A Los Angeles Times Best Non-Fiction Book of 2007
A Boston Globe Best Non-Fiction Book of 2007
Amazon.com Editors pick as one of the 10 best history books of 2007
Winner of the 2007 John Lyman Award for U. S. Maritime History, given by the North American Society for Oceanic History
"The best history of American whaling to come along in a generation." —Nathaniel Philbrick
The epic history of the "iron men in wooden boats" who built an industrial empire through the pursuit of whales. "To produce a mighty book, you must choose a mighty theme," Herman Melville proclaimed, and this absorbing history demonstrates that few things can capture the sheer danger and desperation of men on the deep sea as dramatically as whaling.
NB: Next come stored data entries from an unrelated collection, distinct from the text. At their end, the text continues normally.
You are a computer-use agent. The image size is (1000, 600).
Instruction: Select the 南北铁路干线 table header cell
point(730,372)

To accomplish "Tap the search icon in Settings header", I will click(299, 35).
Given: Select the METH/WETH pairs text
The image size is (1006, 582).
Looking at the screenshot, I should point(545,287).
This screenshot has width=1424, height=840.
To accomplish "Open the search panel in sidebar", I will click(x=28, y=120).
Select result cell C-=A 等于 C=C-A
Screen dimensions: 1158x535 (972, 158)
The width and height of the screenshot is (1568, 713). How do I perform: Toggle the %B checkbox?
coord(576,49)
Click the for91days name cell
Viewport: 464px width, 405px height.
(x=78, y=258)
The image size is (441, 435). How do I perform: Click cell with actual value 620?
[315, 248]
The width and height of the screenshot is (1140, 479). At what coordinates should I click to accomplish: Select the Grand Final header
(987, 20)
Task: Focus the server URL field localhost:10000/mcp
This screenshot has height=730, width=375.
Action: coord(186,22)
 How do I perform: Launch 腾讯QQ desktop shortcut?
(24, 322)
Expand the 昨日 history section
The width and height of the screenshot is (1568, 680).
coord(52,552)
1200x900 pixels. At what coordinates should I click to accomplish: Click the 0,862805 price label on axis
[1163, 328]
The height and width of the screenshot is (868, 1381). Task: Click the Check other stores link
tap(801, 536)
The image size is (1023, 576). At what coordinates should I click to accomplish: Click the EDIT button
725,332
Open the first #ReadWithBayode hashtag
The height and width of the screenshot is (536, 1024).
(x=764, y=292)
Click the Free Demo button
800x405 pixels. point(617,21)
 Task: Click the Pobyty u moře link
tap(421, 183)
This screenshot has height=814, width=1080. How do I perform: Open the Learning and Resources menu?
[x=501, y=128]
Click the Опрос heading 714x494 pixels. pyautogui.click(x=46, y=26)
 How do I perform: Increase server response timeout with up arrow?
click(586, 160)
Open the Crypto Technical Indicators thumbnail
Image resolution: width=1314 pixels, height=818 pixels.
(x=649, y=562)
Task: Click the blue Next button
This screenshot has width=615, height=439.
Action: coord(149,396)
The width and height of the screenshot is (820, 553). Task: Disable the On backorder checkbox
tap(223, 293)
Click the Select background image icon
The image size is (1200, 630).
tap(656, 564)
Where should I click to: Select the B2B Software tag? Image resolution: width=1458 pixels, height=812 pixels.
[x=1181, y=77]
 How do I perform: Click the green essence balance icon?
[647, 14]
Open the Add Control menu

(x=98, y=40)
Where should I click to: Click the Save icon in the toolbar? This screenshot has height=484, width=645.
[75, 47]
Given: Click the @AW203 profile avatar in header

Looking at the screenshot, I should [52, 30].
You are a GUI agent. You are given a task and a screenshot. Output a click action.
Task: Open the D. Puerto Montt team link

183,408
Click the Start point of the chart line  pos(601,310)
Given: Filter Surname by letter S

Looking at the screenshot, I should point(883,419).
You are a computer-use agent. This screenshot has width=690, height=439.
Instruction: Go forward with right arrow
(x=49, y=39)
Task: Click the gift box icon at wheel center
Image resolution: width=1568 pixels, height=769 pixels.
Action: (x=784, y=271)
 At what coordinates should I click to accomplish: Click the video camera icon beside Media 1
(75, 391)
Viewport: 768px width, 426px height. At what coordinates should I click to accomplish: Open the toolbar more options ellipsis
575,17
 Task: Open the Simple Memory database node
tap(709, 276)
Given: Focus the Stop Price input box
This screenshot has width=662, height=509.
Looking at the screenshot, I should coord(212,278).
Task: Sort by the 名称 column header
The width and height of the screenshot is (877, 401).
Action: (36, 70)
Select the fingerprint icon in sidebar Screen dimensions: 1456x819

Eric Jay Dolin begins his vivid narrative with Captain John Smith's botched whaling expedition to the New World in 1614. He then chronicles the rise of a burgeoning industry—from its brutal struggles during the Revolutionary period to its golden age in the mid-1800s when a fleet of more than 700 ships hunted the seas and American whale oil lit the world, to its decline as the twentieth century dawned. This sweeping social and economic history provides rich and often fantastic accounts of the men themselves, who mutinied, murdered, rioted, deserted, drank, scrimshawed, and recorded their experiences in journals and memoirs. Containing a wealth of naturalistic detail on whales, Leviathan
is the most original and stirring history of American whaling in many decades.